Day 11: Alertmanager

Phase 6 · Sep 12, 2026

Agenda (2–3 hours)

• Read (45 min): Prometheus alerting rules documentation; Alertmanager routing and inhibition documentation; PagerDuty integration
• Study (45 min): What is the difference between a pending and firing alert? Why does Prometheus require for: 5m on most alert rules?
• Practice (45 min): Write alert rules for: error rate > 1% for 5 minutes; P99 latency > 500ms for 10 minutes; no scrape data for 5 minutes (absent)
• Challenge (30 min): A service has 3 replicas; one goes down. Error rate spikes for 30 seconds then recovers as traffic re-routes. Design alert thresholds that page on sustained failure but not transient spikes

Prometheus Alert Rules

# task-service-alerts.yml
groups:
  - name: task-service
    rules:
      - alert: HighErrorRate
        expr: |
          sum(rate(http_requests_total{service="task-svc",status=~"5.."}[5m]))
          / sum(rate(http_requests_total{service="task-svc"}[5m])) > 0.01
        for: 5m
        labels:
          severity: critical
          team: backend
        annotations:
          summary: "Error rate {{ $value | humanizePercentage }} for task-svc"
          runbook: "https://wiki/runbooks/task-svc-errors"
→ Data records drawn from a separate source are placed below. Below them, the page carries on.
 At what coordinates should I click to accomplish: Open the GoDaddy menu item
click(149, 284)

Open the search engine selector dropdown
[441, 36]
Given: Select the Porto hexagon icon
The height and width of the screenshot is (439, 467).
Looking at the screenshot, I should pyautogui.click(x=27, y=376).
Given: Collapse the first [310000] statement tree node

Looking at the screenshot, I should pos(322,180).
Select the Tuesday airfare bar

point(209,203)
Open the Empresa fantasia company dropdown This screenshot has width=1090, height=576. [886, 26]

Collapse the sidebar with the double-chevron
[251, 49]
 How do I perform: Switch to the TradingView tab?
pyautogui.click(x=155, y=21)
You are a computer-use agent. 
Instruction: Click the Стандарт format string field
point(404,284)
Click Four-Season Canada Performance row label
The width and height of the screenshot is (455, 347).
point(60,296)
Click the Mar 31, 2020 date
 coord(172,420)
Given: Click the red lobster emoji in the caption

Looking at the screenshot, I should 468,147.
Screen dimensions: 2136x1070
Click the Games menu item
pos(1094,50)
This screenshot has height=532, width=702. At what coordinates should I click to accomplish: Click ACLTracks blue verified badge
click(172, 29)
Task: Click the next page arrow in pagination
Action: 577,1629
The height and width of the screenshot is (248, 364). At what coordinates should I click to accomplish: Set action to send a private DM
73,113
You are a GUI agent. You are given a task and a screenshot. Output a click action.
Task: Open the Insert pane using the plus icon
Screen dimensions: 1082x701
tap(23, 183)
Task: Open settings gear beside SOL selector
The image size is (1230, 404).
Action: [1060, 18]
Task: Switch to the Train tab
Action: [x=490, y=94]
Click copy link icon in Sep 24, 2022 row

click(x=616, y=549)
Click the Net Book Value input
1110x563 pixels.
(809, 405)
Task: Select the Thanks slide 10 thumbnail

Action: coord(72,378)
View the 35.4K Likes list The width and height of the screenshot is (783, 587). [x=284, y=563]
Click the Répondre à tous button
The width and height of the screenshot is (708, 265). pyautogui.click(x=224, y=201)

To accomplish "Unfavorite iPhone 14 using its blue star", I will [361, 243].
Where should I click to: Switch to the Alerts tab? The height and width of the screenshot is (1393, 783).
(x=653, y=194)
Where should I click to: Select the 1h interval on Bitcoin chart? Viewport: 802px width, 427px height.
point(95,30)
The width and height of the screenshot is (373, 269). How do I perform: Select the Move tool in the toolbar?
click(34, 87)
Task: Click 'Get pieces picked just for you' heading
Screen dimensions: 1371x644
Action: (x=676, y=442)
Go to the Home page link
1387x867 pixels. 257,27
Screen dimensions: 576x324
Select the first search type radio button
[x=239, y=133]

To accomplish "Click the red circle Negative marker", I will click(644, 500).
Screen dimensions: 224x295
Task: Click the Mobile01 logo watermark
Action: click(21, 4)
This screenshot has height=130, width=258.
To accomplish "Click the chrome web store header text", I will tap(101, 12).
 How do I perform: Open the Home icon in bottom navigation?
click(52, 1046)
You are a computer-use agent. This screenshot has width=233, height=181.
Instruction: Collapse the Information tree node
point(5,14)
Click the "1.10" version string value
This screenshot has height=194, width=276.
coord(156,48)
for: 5m — alert must remain true for 5 minutes before firing (avoids flapping).

Alertmanager Routing

# alertmanager.yml
route:
  group_by: [alertname, service]
  group_wait: 30s       # wait 30s to batch alerts in the same group
  group_interval: 5m    # send new alerts in existing group every 5m
  repeat_interval: 4h   # re-notify if alert still firing after 4h
  receiver: pagerduty-critical

  routes:
    - match:
        severity: warning
      receiver: slack-warnings
    - match:
        team: backend
      receiver: pagerduty-backend

receivers:
  - name: pagerduty-critical
    pagerduty_configs:
      - routing_key: $PAGERDUTY_KEY

Inhibition and Silences

Inhibition: suppress lower-priority alerts when a higher one fires:

inhibit_rules:
  - source_match:
      alertname: ClusterDown
    target_match:
      severity: warning
    equal: [cluster]

If ClusterDown fires, suppress all warning alerts for the same cluster.

Silences: temporary mute during planned maintenance:

amtool silence add alertname=HighErrorRate \
  --duration=2h \
  --comment="Planned DynamoDB migration"

Key Takeaways

• for: 5m prevents flapping — alert must be continuously true before paging
• Alertmanager groups related alerts and routes by label (severity, team)
• Inhibition rules prevent alert storms when a root cause already has a page
• Silence during maintenance windows to prevent noise that erodes on-call trust

Tomorrow: SLIs, SLOs, and error budgets — operationalizing reliability targets.